In a 43-page whitepaper titled “Blockchain: Unchained?” , Morgan Stanley stated that both investors and regulators view cryptocurrencies as assets than actual currencies. Morgan Stanley ...
In a 43-page whitepaper titled “Blockchain: Unchained?” , Morgan Stanley stated that both investors and regulators view cryptocurrencies as assets than actual currencies.
Morgan Stanley released the whitepaper on Tuesday, however, since the report was not distributed publicly, CCN.com was unable to get it, for now. We’re covering takeaways from it, nonetheless, including Morgan Stanley analysts’ take that bitcoin needs regulation to take off. Meanwhile, the likes of Bloomberg, Business Insider, and Barron’s, analyzed the paper and summarized the most important parts of it.
The analysts, including James Faucette, stated that BTC and other cryptocurrencies, such as Ethereum and Ripple, are more like “investment vehicles” than fiat currencies that people can spend on products and services. Additionally, Morgan Stanley analysts added that bitcoin represents a “marginally more inconvenient way to pay” and there are only a handful or reasons to use the cryptocurrency instead of a credit or debit card. The Morgan Stanley report goes by:
“Most regulators and investors view cryptocurrencies more as assets than actual currencies. Their values are too volatile and too hard to actually use for payment for most to consider them currencies. Our conversations with some merchants indicate that, while cryptocurrencies might actually be attractive for them to operate their businesses, they find that the cryptocurrencies are far too volatile to be used.”
Morgan Stanley reported on both the factors that had driven the value of bitcoin down and up.
One of the main factors, according to the financial institute, is that the U.S. Securities and Exchange Commission (SEC) rejected the Winklevoss twins’ objective to launch the first-ever bitcoin exchange-traded fund (ETF).
Another reason is the declining trade volume of the cryptocurrency, while the analysts also listed the inspection of China’s Central Bank on bitcoin exchanges in the country (which involved BTCC, OKCoin and Huobi).
Morgan Stanley could only list some “guesses” about the price increase of bitcoin. According to the report, the analysts do not have a clear reason why the cryptocurrency has been on a massive surge.

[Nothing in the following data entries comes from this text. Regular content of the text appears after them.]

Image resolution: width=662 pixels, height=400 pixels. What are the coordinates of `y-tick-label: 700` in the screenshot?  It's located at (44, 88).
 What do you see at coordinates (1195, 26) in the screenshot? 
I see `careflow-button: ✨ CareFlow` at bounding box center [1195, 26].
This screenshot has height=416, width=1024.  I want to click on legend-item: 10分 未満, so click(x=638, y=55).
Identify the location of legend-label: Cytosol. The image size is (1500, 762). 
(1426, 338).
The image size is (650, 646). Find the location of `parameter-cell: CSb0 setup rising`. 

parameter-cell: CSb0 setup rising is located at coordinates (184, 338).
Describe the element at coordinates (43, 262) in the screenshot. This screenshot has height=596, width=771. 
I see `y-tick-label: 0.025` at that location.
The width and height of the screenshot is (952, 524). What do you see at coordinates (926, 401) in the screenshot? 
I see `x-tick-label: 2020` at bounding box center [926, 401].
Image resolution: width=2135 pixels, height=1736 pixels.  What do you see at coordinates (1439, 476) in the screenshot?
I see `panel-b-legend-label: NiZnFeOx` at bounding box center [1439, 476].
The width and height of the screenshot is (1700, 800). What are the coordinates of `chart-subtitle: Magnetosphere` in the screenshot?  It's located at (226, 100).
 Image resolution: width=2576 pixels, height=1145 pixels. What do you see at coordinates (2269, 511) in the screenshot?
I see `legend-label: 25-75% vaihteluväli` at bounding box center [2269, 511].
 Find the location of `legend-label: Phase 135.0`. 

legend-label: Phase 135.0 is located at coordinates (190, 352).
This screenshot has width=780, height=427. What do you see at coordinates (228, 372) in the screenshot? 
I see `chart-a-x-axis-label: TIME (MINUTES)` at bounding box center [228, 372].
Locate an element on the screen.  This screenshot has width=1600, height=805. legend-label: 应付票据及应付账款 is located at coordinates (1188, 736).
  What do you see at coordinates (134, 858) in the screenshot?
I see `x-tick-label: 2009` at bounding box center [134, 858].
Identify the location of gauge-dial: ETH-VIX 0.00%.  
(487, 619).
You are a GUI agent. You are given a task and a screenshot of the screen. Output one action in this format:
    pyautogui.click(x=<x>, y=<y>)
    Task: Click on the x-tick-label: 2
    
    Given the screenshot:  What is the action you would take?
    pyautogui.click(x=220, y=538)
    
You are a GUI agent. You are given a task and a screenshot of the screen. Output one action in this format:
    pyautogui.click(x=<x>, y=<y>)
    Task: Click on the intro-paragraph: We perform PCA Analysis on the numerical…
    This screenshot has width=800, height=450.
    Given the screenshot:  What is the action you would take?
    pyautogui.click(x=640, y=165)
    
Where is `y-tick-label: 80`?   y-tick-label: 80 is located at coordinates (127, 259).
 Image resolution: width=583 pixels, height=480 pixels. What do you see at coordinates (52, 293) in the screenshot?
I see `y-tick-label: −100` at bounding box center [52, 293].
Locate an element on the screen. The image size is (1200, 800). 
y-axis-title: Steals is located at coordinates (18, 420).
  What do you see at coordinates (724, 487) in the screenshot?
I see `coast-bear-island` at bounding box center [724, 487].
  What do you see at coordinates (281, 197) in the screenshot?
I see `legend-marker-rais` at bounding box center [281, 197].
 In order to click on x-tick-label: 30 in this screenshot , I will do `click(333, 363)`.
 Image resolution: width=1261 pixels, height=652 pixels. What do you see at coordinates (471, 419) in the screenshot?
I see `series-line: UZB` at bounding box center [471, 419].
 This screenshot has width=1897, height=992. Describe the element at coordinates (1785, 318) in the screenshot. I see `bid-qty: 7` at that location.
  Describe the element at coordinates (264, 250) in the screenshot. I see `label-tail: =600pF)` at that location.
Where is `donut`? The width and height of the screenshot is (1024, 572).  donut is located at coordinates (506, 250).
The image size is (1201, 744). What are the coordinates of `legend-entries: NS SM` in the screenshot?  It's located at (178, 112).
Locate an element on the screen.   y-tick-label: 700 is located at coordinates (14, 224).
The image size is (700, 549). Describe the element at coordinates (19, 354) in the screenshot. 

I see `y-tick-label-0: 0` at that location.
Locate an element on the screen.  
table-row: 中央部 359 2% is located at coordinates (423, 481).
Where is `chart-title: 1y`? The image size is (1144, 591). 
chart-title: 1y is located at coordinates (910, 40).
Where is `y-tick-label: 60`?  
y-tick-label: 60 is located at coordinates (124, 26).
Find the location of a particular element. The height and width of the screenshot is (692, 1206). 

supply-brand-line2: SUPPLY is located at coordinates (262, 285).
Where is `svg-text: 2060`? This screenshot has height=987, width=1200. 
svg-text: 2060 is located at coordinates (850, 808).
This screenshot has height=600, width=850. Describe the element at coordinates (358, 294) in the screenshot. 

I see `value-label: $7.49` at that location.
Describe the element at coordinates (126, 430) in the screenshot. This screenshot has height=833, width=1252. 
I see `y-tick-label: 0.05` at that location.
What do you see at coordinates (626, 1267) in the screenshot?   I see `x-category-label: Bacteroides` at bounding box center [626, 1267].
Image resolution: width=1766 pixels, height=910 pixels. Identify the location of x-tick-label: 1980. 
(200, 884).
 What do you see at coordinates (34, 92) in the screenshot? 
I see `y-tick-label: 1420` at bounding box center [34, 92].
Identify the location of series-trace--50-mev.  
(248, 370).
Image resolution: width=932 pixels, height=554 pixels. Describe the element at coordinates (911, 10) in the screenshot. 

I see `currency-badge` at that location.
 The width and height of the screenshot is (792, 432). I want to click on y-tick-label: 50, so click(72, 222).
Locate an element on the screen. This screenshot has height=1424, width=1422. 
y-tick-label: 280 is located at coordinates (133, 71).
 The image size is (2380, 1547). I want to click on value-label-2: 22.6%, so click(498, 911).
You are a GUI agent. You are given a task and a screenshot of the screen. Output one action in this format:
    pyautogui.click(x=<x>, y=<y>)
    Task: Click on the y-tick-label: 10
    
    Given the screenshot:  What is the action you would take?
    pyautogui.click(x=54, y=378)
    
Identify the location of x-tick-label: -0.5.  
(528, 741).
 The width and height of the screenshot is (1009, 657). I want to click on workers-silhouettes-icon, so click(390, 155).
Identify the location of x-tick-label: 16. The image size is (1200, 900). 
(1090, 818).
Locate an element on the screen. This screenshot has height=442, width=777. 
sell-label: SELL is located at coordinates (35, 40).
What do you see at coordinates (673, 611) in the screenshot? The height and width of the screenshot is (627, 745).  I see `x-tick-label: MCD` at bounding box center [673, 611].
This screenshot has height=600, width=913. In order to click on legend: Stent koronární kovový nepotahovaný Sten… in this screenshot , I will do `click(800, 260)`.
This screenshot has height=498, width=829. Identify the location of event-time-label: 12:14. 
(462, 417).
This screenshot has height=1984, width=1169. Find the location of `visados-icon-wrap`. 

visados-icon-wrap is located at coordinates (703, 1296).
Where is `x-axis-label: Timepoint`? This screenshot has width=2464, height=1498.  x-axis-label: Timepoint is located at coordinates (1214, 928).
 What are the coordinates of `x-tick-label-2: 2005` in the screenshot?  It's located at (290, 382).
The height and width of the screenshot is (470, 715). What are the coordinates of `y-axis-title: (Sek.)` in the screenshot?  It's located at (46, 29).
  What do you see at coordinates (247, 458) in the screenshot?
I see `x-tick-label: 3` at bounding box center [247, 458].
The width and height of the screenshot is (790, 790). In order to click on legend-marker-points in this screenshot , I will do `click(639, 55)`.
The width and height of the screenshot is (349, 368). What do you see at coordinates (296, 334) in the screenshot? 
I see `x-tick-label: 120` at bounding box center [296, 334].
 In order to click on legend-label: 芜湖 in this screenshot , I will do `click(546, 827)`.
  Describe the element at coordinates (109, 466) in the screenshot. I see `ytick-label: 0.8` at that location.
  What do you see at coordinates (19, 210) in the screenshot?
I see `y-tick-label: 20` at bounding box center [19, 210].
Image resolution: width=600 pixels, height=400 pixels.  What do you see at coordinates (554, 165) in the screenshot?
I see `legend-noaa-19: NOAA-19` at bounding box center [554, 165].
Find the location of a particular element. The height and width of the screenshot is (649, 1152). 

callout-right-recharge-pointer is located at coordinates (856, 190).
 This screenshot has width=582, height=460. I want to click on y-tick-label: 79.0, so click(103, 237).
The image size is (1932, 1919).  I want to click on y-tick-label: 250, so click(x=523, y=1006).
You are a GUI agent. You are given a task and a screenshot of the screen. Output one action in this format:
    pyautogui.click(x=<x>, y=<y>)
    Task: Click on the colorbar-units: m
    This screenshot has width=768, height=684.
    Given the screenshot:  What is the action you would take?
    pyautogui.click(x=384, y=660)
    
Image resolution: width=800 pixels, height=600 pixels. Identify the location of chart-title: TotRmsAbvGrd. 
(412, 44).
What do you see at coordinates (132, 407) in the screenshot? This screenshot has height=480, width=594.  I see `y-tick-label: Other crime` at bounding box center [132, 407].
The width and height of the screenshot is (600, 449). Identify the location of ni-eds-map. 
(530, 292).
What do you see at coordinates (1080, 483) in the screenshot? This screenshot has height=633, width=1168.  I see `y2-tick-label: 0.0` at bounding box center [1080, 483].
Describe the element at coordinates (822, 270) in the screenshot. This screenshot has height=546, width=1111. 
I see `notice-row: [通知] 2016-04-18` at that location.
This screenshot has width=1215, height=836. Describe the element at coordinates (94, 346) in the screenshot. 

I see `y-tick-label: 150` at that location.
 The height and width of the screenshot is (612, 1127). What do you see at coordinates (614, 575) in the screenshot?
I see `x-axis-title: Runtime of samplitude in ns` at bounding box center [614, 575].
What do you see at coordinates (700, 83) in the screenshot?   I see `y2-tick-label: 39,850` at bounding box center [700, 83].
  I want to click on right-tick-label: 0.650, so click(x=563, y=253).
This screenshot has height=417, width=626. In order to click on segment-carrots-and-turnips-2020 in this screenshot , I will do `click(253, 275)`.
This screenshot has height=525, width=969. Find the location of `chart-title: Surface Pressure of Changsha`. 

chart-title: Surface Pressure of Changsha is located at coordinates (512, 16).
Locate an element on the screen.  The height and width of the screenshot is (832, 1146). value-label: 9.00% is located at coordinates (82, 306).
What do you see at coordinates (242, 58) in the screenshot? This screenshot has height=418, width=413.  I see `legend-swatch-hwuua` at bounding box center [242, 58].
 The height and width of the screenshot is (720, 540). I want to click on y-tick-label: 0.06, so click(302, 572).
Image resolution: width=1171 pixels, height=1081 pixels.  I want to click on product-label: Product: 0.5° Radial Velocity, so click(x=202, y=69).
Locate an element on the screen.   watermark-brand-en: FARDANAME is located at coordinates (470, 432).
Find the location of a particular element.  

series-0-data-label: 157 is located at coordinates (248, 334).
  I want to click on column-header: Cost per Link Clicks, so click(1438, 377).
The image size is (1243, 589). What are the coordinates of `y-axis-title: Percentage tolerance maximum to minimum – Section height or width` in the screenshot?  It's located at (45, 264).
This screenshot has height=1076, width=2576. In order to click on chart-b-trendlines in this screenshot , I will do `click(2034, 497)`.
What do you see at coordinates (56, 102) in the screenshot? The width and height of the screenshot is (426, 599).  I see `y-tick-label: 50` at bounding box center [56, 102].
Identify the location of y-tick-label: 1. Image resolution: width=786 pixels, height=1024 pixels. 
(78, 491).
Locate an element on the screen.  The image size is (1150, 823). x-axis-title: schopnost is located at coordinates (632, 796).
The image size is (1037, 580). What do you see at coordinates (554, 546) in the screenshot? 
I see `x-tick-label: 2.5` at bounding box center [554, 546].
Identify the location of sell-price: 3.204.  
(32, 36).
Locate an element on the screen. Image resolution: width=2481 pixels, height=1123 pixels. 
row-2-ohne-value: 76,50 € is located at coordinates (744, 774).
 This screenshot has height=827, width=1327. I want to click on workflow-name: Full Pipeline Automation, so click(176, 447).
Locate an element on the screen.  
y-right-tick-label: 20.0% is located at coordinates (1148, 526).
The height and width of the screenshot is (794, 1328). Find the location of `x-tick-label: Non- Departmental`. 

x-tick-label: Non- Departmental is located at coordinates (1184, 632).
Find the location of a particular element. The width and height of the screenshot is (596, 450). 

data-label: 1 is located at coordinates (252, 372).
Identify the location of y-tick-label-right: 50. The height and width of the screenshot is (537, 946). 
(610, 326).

“It is not clear why cryptocurrencies are appreciating so rapidly (apart from the appreciation itself drawing in more speculation against a potentially inefficent ability to sell),” the bank said in a note.
The financial institute listed three guesses for the increase of bitcoin. The first one is Initial Coin Offerings (ICOs), which are used by some companies to offer investors digital tokens in exchange for cash. Some firms received loads of fundings using ICOs, for example, the Ethereum-based enterprise management platform Aragon raised $25 million in just 15 minutes.
Secondly, the strict limits on the currency outflows in China make bitcoin popular in the country to bypass such limits, according to Morgan Stanley analysts.
Finally, the increased investments in Japan and Korea also contributed to the surge of the cryptocurrency. Morgan Stanley explains the rising investment in Japan by the recent regulations, however, the bank writes that “in Korea, however, there is not a clear explanation for the surge.”